Acceptance and Understanding – Matthew is accepted for who he is. People don’t look at him funny when he starts jumping, making noises or flapping. They understand that many of these things are his way of showing excitement. People understand his need for touch and let him scratch their beards. Several members have told us that they were “moved” when Matthew chose their lap as a place to sit or their hand to hold. They don’t blink an eye when they see him coming into church with both a plastic waffle and bun from the play food in the nursery. Every Sunday these are his two favorite items to carry around (and scratch).
Valuing – Our church goes beyond accepting Matthew. They value him as a member. When he is in Sunday School, his teachers ask him questions, just like they ask the other students in the class. With my support we can facilitate his response which helps the other students see him as an important member of the class too. Our childrens’ choir director knows that one of Matthew’s strengths is jumping. So when she leads us in singing songs that involve jumping, she often does a little shout out to Matthew, letting him know to get his jumping feet ready.

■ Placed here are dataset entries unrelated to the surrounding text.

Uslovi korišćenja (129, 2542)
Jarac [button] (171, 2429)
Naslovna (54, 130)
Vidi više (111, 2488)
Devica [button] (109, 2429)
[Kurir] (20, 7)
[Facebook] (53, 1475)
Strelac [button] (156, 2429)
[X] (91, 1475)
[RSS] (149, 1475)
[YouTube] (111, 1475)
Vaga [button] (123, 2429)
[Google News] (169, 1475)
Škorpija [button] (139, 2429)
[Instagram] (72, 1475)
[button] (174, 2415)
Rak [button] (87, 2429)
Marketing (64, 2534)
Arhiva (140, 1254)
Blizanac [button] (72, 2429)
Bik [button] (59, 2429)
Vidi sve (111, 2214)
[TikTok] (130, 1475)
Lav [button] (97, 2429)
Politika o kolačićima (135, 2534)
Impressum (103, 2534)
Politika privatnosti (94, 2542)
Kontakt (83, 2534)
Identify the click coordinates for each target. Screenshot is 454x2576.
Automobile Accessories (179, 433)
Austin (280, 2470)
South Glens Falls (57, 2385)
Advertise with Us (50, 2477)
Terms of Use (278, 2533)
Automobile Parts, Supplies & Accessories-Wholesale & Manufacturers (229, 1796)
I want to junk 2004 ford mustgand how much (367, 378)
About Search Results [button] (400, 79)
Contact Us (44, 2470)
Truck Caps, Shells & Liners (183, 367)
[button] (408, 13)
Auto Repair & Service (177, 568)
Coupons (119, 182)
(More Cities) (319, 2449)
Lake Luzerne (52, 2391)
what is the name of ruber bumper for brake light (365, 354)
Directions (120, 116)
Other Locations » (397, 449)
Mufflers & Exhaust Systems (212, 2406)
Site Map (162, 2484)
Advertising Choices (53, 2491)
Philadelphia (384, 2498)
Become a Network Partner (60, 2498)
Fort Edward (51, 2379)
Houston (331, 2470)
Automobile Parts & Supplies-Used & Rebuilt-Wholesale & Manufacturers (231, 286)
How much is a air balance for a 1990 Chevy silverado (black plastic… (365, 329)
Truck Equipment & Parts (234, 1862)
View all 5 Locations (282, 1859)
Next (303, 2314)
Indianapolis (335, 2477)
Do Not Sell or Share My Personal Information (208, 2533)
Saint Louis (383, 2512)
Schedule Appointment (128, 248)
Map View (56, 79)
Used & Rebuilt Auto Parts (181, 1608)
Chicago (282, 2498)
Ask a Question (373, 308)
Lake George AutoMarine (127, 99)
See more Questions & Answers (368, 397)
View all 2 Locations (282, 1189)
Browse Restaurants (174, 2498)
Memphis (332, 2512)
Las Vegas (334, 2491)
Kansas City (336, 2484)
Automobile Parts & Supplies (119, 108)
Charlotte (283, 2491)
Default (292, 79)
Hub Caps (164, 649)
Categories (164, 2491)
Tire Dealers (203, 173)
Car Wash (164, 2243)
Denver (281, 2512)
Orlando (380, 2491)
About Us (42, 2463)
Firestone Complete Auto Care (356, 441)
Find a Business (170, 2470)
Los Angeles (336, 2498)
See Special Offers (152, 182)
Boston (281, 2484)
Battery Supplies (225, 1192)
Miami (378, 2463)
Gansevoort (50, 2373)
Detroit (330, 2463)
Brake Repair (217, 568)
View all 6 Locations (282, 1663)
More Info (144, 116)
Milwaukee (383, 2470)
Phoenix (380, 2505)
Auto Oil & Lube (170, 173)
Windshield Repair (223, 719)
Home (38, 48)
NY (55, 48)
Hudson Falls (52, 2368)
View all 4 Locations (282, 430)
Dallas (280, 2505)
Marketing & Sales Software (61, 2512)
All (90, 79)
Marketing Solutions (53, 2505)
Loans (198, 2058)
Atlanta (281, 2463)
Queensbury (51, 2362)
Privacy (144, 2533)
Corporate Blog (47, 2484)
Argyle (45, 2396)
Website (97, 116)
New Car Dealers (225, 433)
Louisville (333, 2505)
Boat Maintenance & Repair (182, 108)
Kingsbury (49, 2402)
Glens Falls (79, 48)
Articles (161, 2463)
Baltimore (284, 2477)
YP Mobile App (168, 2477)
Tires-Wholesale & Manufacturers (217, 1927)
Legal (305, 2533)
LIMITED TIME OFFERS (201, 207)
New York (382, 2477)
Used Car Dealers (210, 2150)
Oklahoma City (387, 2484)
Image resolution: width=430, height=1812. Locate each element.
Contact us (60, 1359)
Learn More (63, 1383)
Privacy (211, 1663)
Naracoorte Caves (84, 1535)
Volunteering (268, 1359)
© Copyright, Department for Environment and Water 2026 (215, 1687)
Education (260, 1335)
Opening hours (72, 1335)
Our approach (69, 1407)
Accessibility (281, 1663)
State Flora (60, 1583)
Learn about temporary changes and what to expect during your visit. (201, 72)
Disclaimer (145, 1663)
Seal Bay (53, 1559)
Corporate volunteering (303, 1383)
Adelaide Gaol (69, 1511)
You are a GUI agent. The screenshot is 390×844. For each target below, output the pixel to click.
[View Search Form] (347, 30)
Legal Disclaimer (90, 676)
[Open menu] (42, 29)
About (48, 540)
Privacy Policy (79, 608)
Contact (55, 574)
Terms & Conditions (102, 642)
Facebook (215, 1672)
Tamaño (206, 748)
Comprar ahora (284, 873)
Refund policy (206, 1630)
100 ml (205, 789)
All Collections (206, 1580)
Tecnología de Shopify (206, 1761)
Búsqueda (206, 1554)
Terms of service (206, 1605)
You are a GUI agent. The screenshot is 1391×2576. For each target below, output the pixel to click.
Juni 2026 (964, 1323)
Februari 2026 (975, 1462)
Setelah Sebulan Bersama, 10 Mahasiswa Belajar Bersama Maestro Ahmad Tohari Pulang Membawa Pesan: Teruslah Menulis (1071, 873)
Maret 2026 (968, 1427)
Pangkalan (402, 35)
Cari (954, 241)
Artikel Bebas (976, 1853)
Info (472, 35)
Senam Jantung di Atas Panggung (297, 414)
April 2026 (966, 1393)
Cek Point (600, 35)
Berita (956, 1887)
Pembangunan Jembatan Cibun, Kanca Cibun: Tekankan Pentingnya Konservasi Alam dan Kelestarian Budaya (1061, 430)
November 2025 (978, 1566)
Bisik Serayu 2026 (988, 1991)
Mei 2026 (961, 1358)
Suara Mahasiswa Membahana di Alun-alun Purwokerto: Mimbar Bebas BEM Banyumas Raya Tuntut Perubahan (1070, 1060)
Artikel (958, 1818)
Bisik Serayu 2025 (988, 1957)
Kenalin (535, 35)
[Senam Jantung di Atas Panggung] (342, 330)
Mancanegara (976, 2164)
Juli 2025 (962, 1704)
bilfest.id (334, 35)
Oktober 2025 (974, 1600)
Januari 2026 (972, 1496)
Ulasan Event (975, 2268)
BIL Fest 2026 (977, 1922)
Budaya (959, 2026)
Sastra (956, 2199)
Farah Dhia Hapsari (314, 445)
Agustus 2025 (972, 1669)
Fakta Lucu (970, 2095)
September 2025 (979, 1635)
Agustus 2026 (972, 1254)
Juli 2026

Social Skills – Something that Matthew will probably always be working on are social skills. Church is a safe place to make mistakes and learn from his mistakes. Sunday School, Fellowship/Treat Time, Nursery, and even the worship service (i.e. passing of the peace) itself all give him opportunities to learn and grow socially. Being invited to birthday parties of his Sunday School friends is another opportunity that he has to work on his social skills.
My hope with this blog is that even readers who have never met Matthew feel like they know him, understand, and accept him. That to all of us he is “our Matthew”.